We also have the Open Source Initiative, which supports and promotes the open source movement. This organization started teaching teachers about computer parts, networking.
They volunteered their time to start a computer club for middle school students to learn how to take apart and put back together old computers ready to be thrown out. The student is then able to take the computer home. And students often volunteer during the school day to help with basic computer problems at the high school help desk.
The first startup, MICROrganic Technologies, is developing applications for wastewater treatment plants that create energy out of wastewater. And the company participates in STEM day and other learning activities. SmartKids NY is an in-school program that connects third and fourth graders to STEM using hands-on demos, experiments and presentations led by entrepreneurs and innovators.
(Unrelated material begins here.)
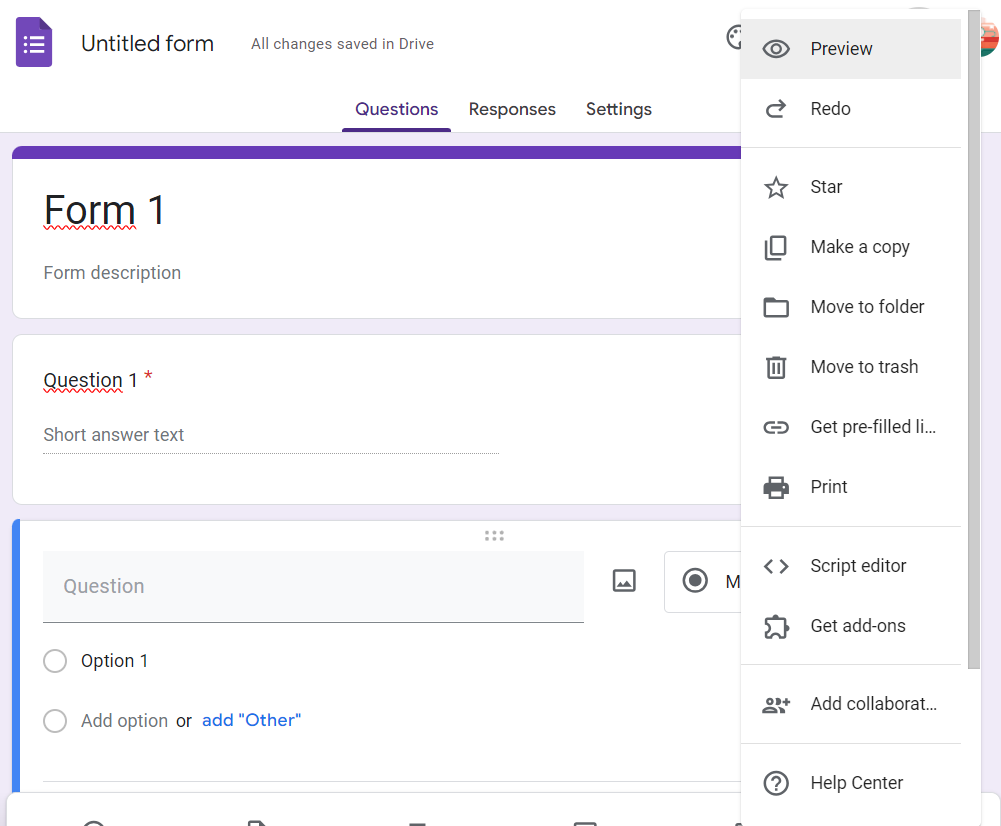Select Move to folder menu item

coord(866,307)
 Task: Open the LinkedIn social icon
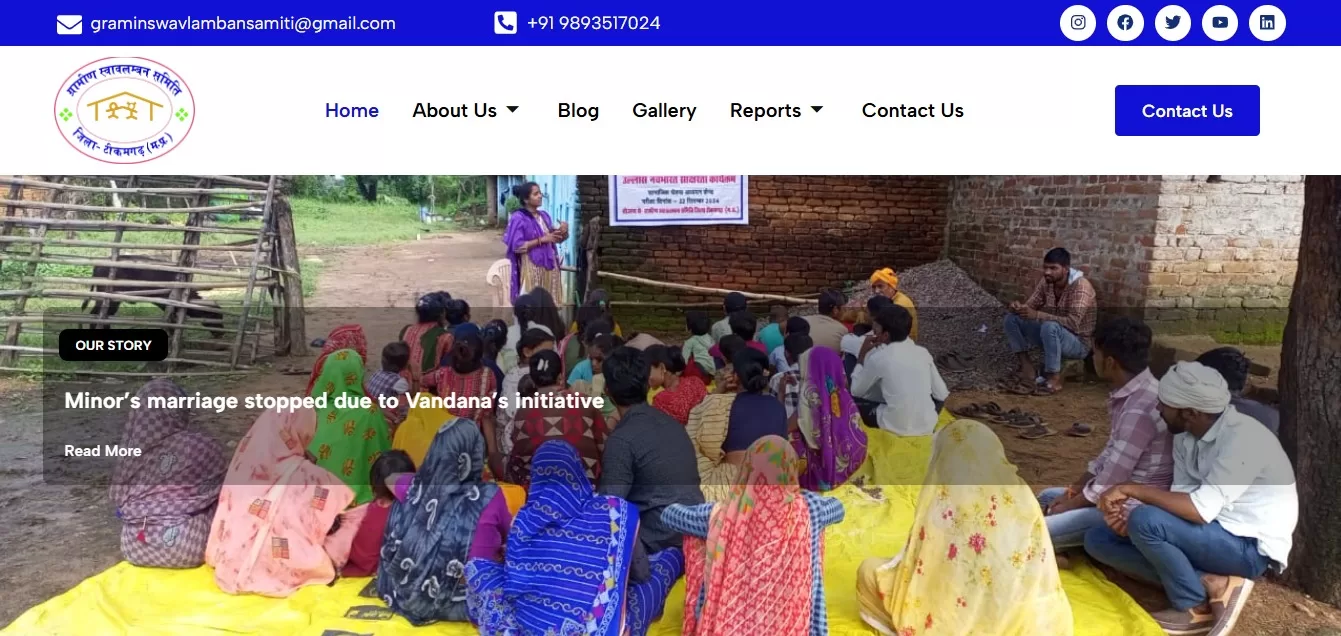click(x=1267, y=23)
Tumalow Energy Research is a technology startup developing software to help commercial buildings reduce energy costs during peak hours.
A new company is O’Malleys Oven. The gluten-free bakery’s owner uses part of the kitchen the school doesn’t use in afternoons. In exchange, she provides internships for culinary students and discusses cooking and baking.
Our local YMCA was also looking for space. In exchange, students can use the organization’s exercise equipment during the day. We leased a classroom to a local preschool that needed the space. High school students can come over and learn about early education and internships with the preschool.
What were the key requirements?
We wanted startups that go along with our “go green” initiatives or something that relates to one of the district’s programs to provide more learning opportunities to students and teachers. We do not bring in companies that are dealing with potentially dangerous chemicals.
The No. 1 concern of the board, the community and the teachers was security. Everyone coming into the program is treated like a teacher hire. The companies’ personnel undergo background checks and fingerprinting, receive school badges and are included in safety procedures such as fire drills. We introduce them to the fire and police departments. The police need to know who they are as we give the companies 24-hour access to the space.
How have the partnerships influenced the students and the district’s schools?
We decided to use an open concept layout plan as part of our capital project at the high school because of the success of these partnerships and the power of open spaces to inspire collaboration. We have been inspired to upgrade our K6 science classrooms and bring in more robotics to look more like real labs.
We have not forgotten about the fine arts. Art classrooms will bring in math and technology in different ways in conjunction with computer programming and graphic design.
The students are able to get a good look at what is involved in being in business, whether it is marketing or technology. On the other side, kids will tell the startups if they don’t understand their products, and perhaps indicate a need to simplify concepts for lay people.
I would like to see more schools use collaborations. Businesses want to be a partner in education. Many concepts these kids and teachers are learning from these companies are not in textbooks. It is a great opportunity for kids to gain confidence and experience.